В литературе Франции также наблюдался застой. Италия открыла блестящий путь человеческому уму: Данте, Петрарка, Ариосто и Тассо один за другим появились на литературном горизонте. Спенсер, Сидней и Шекспир наследовали им в Англии, Гийом да Кастро, Лопе де Вега и Кальдерон — кроме сочинителя или сочинителей романсеро, этой кастильской «Илиады» — процветали в Испании, в то время как во Франции Малерб и Монтень коверкали язык, которым начинал говорить Корнель. Однако и запоздалая проза, и поэзия начинали оживляться во Франции.
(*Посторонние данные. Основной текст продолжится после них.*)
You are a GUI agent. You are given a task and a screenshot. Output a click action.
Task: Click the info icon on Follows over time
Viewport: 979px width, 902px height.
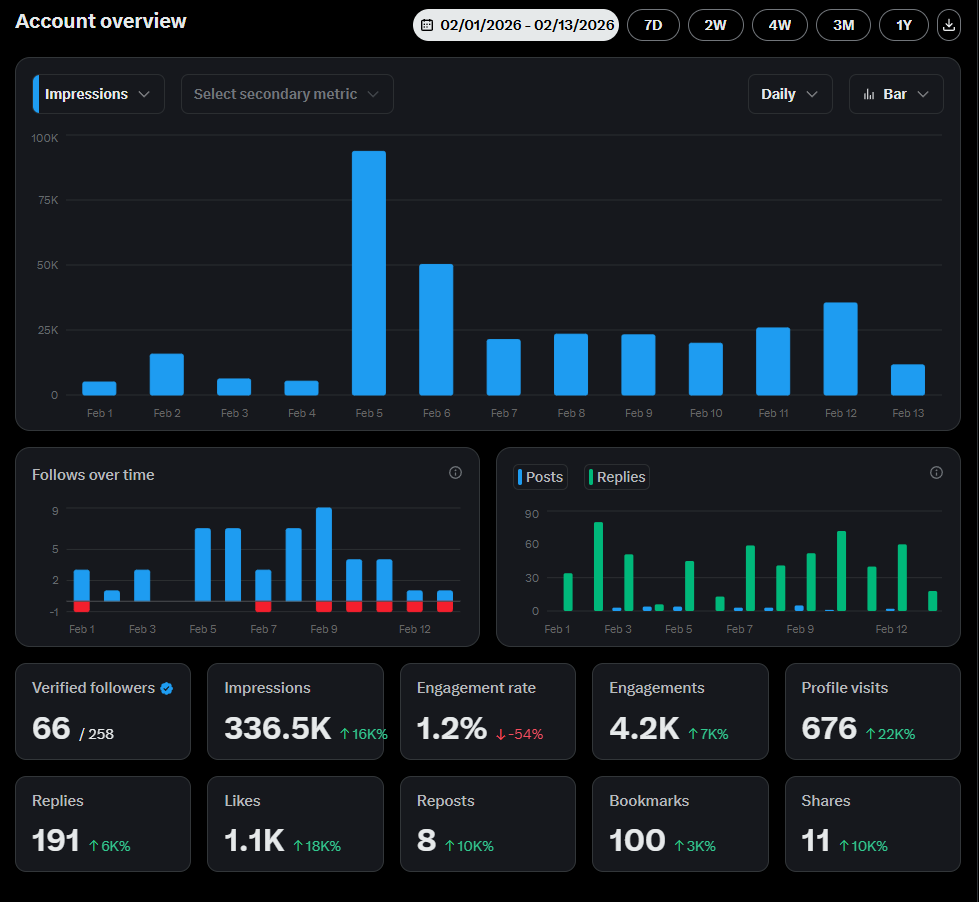coord(455,472)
Корнелю, о котором мы уже упоминали и который в это время дал на сцену свои образцовые произведения — «Сида», «Цинну» и «Полиевкта», было 32 года, Ротру — 29, Бенсераду — 26, Мольеру — 19, Лафонтену — 17, Паскалю — 15, Боссюэ — 11, Лабрюйеру — 6, Расин же скоро должен был родиться. Наконец, девице де Скюдери, готовившей влияние женщин на общество, было не более 31 года, а Нинон и г-же Севинье, завершившим ее дело, соответственно — 21 и 12.
ГЛАВА VI. 1639 — 1643

Рождение Герцога Анжуйского. — Замечания о сентябре. — Благосклонность к Сен-Мару. — Французская Академия. — Трагедия «Мириам». — Первое представление трагедии «Мириам». — Фонтрайль. — Ла Шене. — Г-н ле Гран. — Анекдот о Сен-Маре. — Фабер. — Страшный заговор. — Отъезд короля на юг Франции. — Болезнь кардинала. — Последние минуты кардинала. — Два суждения об этом министре.
В первые два-три года жизни Луи XIV важными обстоятельствами были: кончина патера Жозефа, о котором мы уже упомянули в начале нашего рассказа, возрастающее расположение короля к Сен-Мару вместо девицы д'Отфор и, наконец, рождение у королевы второго сына, герцога Анжуйского, последовавшее 21 сентября.
Это обстоятельство обращает внимание на то странное влияние, которое месяц сентябрь имел на тогдашний век. Кардинал родился 5 сентября 1585 года, король — 27 сентября 1600-го, королева — 22 сентября 1601-го, дофин — 5 сентября 1638-го, герцог Анжуйский — 21 сентября 1640-го, наконец, Луи XIV умер в сентябре 1715 года.
Вследствие изучения этих обстоятельств ученые пришли к выводу, что и сотворение мира было также в сентябре — это очень обрадовало Луи XIII и служило ему порукой будущего благополучия его государства.
Между тем, хотя королева и не вернула своего прежнего влияния на короля, их отношения сделались лучше, в то время как постоянными угнетениями со стороны кардинала Луи XIII все более и более тяготился, и его расположение к нему стало незаметным образом превращаться в тайную ненависть, чего кардинал при своем проницательном уме не мог не заметить. И то сказать, все окружающие короля были на стороне его высокопреосвященства — слуги, придворные, чиновники и любимцы. Во всем многочисленном придворном штате только трое — де Тревиль, Дезэссар и Гито — твердо держали: два первые — сторону короля, последний — сторону королевы.
Луи XIII снова сблизился с девицей д'Отфор, но это сближение, несмотря на то, что в нем не было ничего предосудительного, могло быть пагубно для кардинала, потому что и королева питала самую искреннюю дружбу к этой фрейлине. Ришелье сумел удалить д'Отфор, как некогда удалил м-ль де Лафайет, и заменил ее молодым аристократом, на которого он мог рассчитывать. Луи XIII, как и всегда, не противился распоряжениям своего министра, ибо для него было как бы все равно — иметь ли у себя фавориток или фаворитов, хотя, по всей вероятности, любовь его к одним была не так прочна, как к другим.
Молодым человеком, представленным королю в качестве нового фаворита, был маркиз Сен-Map, имя которого стало известным благодаря прекрасному роману Альфреда де Виньи.
Ришелье давно уже заметил, что король с особенным Удовольствием разговаривает с этим молодым человеком и, рассчитывая на него, поскольку и маршал д'Эффиа, отец маркиза, был им облагодетельствован, желал доставить ему у короля то место, которое занимал Шале. Этим кардинал как бы желал показать, что одинаковые причины порождают обыкновенно и одинаковые последствия. Итак, Сен-Мар поступил ко двору Луи XIII, но не в качестве гардеробмейстера, каковую должность занимал тогда Лафор, а как главный шталмейстер малой конюшни.
Сен-Map более полутора лет не доверял опасному благорасположению, которое ему оказывали.